Abstract
Purpose:We aimed to investigate outcomes of different post-remission treatment (PRT) choices based on dynamic measurable residual disease (MRD) in favorable-risk AML (FR-AML).
Methods: Four hundred and three younger patients with FR-AML in first complete remission (CR1) were enrolled in this registry-based cohort study, including 173 who received chemotherapy (CMT), 92 autologous stem cell transplantation (auto-SCT), and 138 allogeneic SCT (allo-SCT). Subgroup analyses were performed based on dynamic MRD after the first, second, and third courses of chemotherapy. The primary endpoint was the 5-year overall survival (OS).

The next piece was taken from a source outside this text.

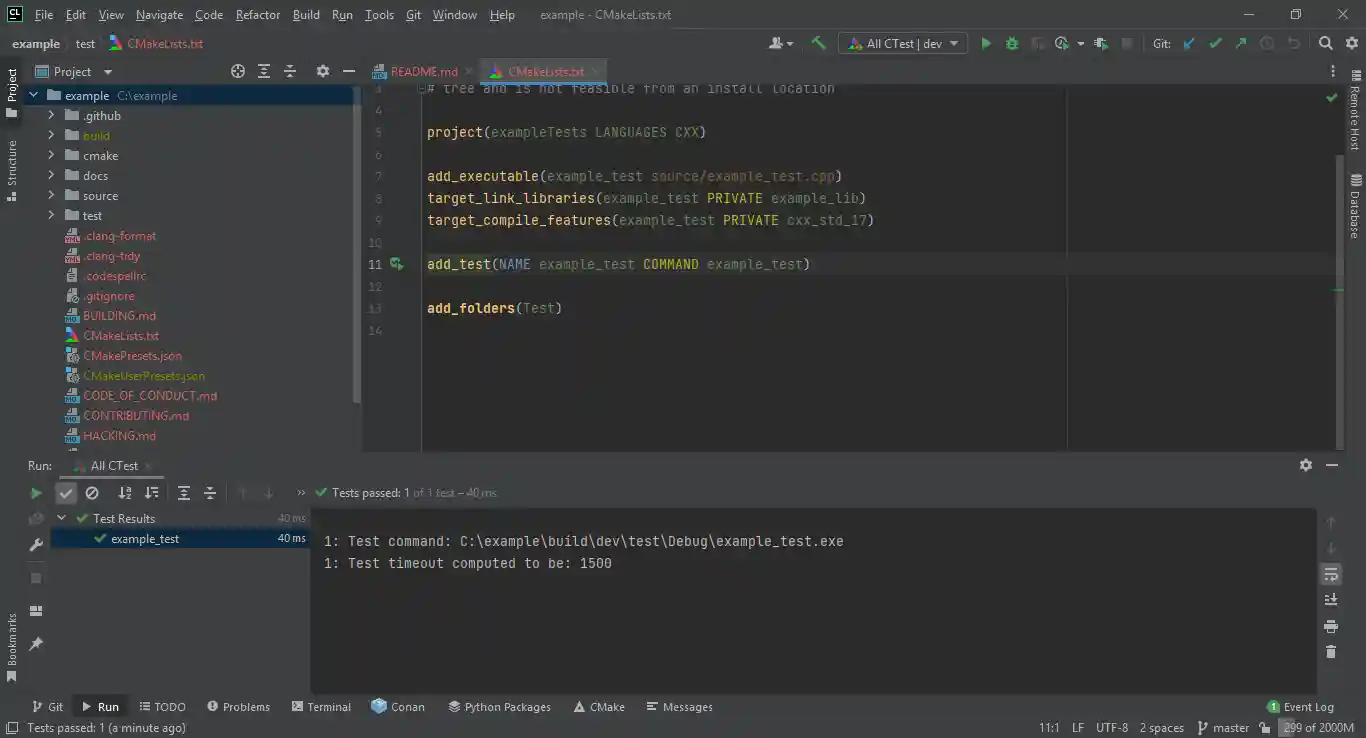The width and height of the screenshot is (1366, 738).
Task: Switch to the README.md editor tab
Action: (422, 71)
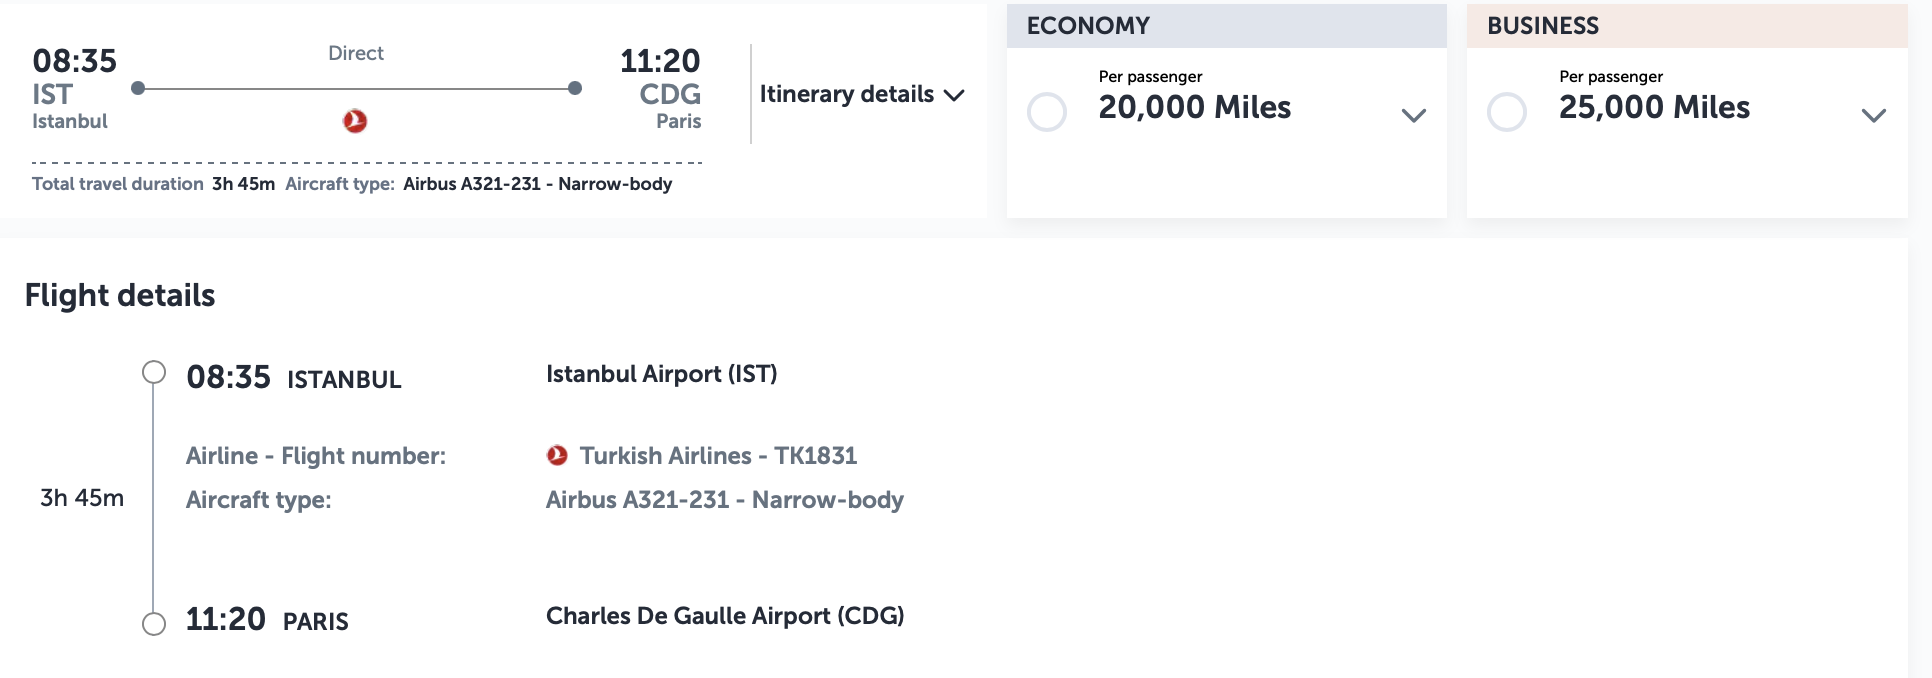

Results: For patients with negative MRD after 1 course of chemotherapy, comparable OS was observed among the CMT, auto-SCT and allo-SCT groups (p=.284). But CMT had better graft-versus-host-disease-free, relapse-free survival (GRFS) than allo-SCT (p=.027). For patients with negative MRD after 2 courses of chemotherapy, comparable OS was also observed among the three groups (p=.967). However, CMT and auto-SCT had better GRFS than allo-SCT (p=.045; p=.020, respectively). For patients with negative MRD after 3 courses of chemotherapy, allo-SCT had better disease-free-survival than CMT (p=.011). However, OS was comparable among the three groups (p=.177). For patients with persistently positive MRD after 3 courses of chemotherapy or recurrent MRD, allo-SCT had better OS than CMT and auto-SCT (p=.012; p=.046, respectively).
Conclusions: Dynamic MRD might improve therapy stratification and optimize PRT selection for FR-AML in CR1. CMT might be preferable for patients with negative MRD within 3 cycles of chemotherapy while allo-SCT for patients with persistently positive MRD after 3 cycles of chemotherapy and recurrent MRD.
No relevant conflicts of interest to declare.